**EXTRACTED MATERIAL**

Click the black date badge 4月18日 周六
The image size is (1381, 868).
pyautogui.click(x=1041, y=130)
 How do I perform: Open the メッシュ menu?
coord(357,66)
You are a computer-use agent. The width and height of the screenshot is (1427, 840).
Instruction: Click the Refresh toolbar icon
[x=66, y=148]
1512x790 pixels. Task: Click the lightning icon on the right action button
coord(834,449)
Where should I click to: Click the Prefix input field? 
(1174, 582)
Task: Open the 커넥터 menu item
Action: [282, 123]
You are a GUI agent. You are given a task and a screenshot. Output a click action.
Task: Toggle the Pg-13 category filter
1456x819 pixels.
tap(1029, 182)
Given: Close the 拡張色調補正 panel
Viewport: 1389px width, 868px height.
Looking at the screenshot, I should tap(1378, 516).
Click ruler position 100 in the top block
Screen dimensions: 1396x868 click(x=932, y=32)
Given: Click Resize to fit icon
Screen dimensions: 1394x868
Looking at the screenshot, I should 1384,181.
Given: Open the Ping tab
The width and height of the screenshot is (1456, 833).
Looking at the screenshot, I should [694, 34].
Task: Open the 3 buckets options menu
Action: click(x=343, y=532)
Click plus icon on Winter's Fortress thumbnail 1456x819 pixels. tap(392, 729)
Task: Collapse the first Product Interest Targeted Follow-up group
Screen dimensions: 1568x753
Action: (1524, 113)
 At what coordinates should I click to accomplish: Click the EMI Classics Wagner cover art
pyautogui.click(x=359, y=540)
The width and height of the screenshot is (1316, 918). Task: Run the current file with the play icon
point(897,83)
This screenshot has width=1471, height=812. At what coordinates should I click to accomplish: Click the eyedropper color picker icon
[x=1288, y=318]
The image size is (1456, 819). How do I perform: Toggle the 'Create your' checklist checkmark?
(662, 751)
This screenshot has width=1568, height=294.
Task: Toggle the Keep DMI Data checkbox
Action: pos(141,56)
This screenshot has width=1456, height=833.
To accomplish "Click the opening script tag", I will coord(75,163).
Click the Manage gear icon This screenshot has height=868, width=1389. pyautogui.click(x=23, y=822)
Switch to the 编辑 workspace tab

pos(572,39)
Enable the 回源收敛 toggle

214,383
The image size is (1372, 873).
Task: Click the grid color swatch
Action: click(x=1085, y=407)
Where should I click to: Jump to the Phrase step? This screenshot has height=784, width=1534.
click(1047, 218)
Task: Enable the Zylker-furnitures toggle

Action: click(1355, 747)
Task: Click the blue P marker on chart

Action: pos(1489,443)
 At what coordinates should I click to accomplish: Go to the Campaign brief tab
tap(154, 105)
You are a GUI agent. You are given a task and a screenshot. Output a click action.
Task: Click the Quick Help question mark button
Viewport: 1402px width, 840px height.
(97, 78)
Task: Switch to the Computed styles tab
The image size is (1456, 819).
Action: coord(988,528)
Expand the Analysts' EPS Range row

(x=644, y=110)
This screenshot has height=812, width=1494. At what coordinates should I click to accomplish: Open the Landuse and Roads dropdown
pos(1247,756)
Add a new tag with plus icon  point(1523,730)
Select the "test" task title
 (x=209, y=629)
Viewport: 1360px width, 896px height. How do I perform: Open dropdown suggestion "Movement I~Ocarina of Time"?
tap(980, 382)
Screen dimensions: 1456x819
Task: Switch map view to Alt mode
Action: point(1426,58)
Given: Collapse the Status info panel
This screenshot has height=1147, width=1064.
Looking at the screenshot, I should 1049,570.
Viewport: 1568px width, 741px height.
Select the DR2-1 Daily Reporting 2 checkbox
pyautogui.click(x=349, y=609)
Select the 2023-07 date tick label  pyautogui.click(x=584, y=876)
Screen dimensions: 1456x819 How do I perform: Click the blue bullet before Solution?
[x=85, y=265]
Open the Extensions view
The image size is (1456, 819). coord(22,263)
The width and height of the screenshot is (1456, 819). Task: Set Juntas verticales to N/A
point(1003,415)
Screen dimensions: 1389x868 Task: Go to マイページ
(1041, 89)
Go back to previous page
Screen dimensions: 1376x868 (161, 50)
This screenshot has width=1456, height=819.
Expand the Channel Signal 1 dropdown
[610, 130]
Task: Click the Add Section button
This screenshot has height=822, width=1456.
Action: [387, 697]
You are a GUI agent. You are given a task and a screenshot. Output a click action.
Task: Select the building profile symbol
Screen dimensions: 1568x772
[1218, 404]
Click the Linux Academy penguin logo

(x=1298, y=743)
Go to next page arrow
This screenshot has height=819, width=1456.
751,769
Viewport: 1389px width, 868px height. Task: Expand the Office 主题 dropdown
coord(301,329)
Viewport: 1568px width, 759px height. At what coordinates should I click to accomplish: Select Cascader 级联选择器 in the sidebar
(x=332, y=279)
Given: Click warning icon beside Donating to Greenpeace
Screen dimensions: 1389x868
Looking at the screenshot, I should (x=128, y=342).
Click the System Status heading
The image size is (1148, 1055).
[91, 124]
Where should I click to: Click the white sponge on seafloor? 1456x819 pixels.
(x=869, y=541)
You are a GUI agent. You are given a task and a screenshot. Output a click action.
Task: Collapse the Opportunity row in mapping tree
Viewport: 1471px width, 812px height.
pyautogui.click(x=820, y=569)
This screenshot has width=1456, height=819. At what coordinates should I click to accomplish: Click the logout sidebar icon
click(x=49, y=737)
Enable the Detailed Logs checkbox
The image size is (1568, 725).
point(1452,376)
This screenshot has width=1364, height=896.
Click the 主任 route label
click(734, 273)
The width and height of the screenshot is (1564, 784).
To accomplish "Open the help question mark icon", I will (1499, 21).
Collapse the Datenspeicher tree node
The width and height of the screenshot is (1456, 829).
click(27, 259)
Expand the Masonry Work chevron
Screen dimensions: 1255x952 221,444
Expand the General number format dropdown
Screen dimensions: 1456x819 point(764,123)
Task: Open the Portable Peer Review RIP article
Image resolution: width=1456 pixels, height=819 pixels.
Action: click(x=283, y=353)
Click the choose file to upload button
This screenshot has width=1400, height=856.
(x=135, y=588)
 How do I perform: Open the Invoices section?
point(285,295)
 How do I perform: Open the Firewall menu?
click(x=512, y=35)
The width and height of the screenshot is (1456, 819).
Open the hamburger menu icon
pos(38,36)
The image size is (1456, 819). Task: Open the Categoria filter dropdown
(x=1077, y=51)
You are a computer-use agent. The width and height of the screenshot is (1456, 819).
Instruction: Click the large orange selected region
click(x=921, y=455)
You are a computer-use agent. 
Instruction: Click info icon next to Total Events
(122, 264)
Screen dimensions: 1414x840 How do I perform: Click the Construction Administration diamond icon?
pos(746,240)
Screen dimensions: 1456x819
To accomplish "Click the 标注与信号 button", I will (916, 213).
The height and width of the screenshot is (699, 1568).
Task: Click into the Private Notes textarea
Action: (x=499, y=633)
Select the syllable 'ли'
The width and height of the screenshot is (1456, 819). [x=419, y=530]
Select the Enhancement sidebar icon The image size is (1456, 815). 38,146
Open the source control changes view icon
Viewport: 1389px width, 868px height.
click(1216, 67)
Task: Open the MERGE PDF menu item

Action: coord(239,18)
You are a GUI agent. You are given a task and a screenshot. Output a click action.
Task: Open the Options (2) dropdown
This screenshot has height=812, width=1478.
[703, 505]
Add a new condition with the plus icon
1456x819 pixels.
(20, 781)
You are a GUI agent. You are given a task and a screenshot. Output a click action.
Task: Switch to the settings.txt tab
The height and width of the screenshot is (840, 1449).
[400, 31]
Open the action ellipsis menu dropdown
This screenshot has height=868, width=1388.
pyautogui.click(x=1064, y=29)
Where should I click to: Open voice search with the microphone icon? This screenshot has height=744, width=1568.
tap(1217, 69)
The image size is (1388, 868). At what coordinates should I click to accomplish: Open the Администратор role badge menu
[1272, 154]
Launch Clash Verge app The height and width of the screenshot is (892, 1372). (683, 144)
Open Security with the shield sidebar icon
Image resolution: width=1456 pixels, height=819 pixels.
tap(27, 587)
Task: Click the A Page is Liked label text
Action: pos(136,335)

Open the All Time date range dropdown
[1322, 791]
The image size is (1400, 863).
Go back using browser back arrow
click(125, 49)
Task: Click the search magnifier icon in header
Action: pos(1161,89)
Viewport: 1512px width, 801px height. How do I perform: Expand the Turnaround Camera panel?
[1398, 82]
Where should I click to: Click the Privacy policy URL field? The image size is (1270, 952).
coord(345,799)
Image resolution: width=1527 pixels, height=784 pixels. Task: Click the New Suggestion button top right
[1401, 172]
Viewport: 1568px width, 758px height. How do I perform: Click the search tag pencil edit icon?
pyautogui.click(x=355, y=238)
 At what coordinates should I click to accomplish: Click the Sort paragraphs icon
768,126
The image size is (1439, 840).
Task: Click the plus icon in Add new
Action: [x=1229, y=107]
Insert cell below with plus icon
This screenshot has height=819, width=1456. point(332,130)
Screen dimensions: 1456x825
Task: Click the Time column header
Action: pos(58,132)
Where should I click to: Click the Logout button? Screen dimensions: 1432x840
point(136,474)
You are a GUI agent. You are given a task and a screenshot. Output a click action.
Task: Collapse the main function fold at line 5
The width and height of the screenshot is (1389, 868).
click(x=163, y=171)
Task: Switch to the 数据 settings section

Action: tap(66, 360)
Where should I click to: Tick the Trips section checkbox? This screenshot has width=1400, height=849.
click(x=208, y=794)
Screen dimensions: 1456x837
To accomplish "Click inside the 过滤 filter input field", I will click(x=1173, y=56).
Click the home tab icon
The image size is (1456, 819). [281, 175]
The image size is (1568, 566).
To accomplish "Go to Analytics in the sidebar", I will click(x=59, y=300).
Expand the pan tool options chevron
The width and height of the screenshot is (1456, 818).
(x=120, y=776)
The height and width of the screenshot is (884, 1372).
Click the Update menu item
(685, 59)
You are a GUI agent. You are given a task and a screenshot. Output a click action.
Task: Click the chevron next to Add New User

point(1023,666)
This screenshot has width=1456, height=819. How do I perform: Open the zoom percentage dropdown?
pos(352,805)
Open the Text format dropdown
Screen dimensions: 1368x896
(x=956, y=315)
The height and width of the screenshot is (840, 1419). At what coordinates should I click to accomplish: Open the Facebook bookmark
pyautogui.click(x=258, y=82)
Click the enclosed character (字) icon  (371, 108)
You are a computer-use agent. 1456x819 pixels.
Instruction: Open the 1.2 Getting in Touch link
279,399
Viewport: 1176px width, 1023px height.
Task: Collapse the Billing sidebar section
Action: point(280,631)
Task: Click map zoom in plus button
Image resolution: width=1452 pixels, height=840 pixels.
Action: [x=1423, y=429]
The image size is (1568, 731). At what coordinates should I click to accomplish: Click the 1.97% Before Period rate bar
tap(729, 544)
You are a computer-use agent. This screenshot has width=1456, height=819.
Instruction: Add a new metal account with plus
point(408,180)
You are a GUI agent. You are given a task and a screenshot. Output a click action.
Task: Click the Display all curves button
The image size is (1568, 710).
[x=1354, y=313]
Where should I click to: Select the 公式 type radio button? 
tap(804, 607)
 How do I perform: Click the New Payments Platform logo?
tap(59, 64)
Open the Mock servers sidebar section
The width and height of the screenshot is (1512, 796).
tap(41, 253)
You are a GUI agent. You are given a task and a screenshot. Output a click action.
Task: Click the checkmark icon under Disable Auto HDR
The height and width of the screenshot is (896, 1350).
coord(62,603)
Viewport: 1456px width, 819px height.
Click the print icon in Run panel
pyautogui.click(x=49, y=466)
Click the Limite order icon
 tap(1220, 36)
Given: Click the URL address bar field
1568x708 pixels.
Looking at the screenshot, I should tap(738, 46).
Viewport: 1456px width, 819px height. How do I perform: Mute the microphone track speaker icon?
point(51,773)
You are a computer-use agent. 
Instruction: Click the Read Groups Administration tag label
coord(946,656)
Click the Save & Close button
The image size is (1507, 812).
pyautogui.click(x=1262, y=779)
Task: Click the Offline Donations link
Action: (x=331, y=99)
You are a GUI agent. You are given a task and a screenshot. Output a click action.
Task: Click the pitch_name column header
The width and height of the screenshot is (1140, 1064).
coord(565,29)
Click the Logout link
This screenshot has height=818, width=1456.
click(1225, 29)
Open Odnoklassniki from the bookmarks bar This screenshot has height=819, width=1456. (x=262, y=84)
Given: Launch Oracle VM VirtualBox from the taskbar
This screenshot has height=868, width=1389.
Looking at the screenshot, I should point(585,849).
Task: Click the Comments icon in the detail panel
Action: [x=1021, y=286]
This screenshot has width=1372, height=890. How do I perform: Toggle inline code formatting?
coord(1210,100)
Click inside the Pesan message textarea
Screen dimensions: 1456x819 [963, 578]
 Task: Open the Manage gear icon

**AIM OF THE TASK**
As the answer, set down only the lines from the data above between the one holding "Insert cell below with plus icon" and the one holding "The image size is (1568, 566).", inclusive, exactly as they read.

**OUTPUT OF THE TASK**
Insert cell below with plus icon
This screenshot has height=819, width=1456. point(332,130)
Screen dimensions: 1456x825
Task: Click the Time column header
Action: pos(58,132)
Where should I click to: Click the Logout button? Screen dimensions: 1432x840
point(136,474)
You are a GUI agent. You are given a task and a screenshot. Output a click action.
Task: Collapse the main function fold at line 5
The width and height of the screenshot is (1389, 868).
click(x=163, y=171)
Task: Switch to the 数据 settings section

Action: tap(66, 360)
Where should I click to: Tick the Trips section checkbox? This screenshot has width=1400, height=849.
click(x=208, y=794)
Screen dimensions: 1456x837
To accomplish "Click inside the 过滤 filter input field", I will click(x=1173, y=56).
Click the home tab icon
The image size is (1456, 819). [281, 175]
The image size is (1568, 566).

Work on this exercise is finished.